With rising health care costs and evolving consumer-driven preferences, the need for a price transparency solution has become increasingly important for hospitals and health care providers. RSM’s Dan Vandenberghe, health care industry leader, sat down recently with Jim Sink, principal, to ask questions about this topic and to dig deeper on how organizations can address this developing issue.
What’s elevating the topic of health care price transparency?
It’s really about controlling cost for the consumer. There’s a healthy debate happening on how we can best do that. Some advocate that we need a more regulated model, a single payer system, perhaps. These advocates also argue that our current system is fragmented, and can deny access to the people with the greatest financial and medical need. Others suggest that regulation is a key part of the problem, and not the solution. Transparency advocates believe we need a less regulated model and greater transparency. The backdrop of all of this debate is that health care expenditures represent nearly 20% of the U.S. gross national product, and these expenditures are growing at nearly double the rate of the U.S. economy. Some health care economists consider transparency to be “the economic alternative” to a single payer model.
How will health care transparency affect cost?
Many health care economists suggest that price transparency is needed to restore free market forces in the industry, but it’s important to understand that transparency is bigger than the chargemaster, the list of billable items charged to patients or their insurance providers. Consumers need to understand value in terms of the out-of-pocket cost versus quality. Some are now suggesting that it’s presumptive to assume that consumers will always want the best quality, or the highest health tech solution. There may be times when the consumer may knowingly choose the less expensive care option. The problem that advocates are trying to solve is that consumers are believed to be lacking the key information they require to make informed health care buy decisions. Greater transparency is expected to put the appropriate level of information in the hands of the consumer, so the consumer can make better spend decisions, thereby placing greater pressure on health care providers to provide value at the desired level of cost versus quality.
What regulatory requirements are health care organizations facing related to price transparency?
Effective January 2018, Medicare required participating hospitals to post their chargemasters on their websites, although transparency advocates have argued this isn’t going far enough. Consumers don’t pay all the charges of a health care service. Charges are offset by insurance, for instance, so viewing the chargemaster isn’t quite getting at the determinant value. Consumers need to understand completely what they are getting for their money in advance of making spend decisions. Posting chargemasters is of little value to the value equation for most consumers.

## TASK PROMPT:
Reproduce verbatim the portion of the interview on health care price transparency above that begins at the words "It’s really about" and stops after the words "transparency affect cost?".

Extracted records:
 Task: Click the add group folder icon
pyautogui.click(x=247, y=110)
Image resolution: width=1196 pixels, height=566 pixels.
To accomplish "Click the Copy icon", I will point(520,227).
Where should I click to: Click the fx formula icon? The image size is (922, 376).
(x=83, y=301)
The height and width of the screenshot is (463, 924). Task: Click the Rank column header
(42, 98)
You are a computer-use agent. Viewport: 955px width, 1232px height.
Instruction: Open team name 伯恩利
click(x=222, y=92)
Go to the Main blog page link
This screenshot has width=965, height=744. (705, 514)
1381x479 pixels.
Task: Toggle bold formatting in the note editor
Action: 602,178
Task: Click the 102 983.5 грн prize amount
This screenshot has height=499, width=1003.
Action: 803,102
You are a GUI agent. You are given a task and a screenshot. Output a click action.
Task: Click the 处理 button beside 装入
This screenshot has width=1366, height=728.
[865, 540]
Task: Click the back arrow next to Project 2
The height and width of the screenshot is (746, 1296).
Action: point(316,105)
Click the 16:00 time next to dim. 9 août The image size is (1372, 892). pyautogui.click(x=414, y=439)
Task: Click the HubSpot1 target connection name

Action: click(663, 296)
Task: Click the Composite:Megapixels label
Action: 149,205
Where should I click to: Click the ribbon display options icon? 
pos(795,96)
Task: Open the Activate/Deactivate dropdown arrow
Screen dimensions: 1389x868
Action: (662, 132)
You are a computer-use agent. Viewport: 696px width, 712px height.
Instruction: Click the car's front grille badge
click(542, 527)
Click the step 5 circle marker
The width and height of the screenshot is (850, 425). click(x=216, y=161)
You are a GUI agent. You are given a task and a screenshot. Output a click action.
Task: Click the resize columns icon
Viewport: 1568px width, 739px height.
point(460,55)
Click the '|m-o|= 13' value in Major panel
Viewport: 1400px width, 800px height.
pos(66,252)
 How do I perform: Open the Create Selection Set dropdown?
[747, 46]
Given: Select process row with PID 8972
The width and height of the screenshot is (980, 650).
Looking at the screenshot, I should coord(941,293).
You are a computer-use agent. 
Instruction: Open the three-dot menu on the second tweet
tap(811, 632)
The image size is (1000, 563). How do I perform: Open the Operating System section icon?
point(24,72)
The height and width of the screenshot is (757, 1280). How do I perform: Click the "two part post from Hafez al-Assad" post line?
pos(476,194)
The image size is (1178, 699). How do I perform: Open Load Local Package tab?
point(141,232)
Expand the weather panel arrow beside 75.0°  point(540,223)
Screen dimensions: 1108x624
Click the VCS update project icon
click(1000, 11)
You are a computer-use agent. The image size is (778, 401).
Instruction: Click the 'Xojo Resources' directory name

## SOLUTION:
It’s really about controlling cost for the consumer. There’s a healthy debate happening on how we can best do that. Some advocate that we need a more regulated model, a single payer system, perhaps. These advocates also argue that our current system is fragmented, and can deny access to the people with the greatest financial and medical need. Others suggest that regulation is a key part of the problem, and not the solution. Transparency advocates believe we need a less regulated model and greater transparency. The backdrop of all of this debate is that health care expenditures represent nearly 20% of the U.S. gross national product, and these expenditures are growing at nearly double the rate of the U.S. economy. Some health care economists consider transparency to be “the economic alternative” to a single payer model.
How will health care transparency affect cost?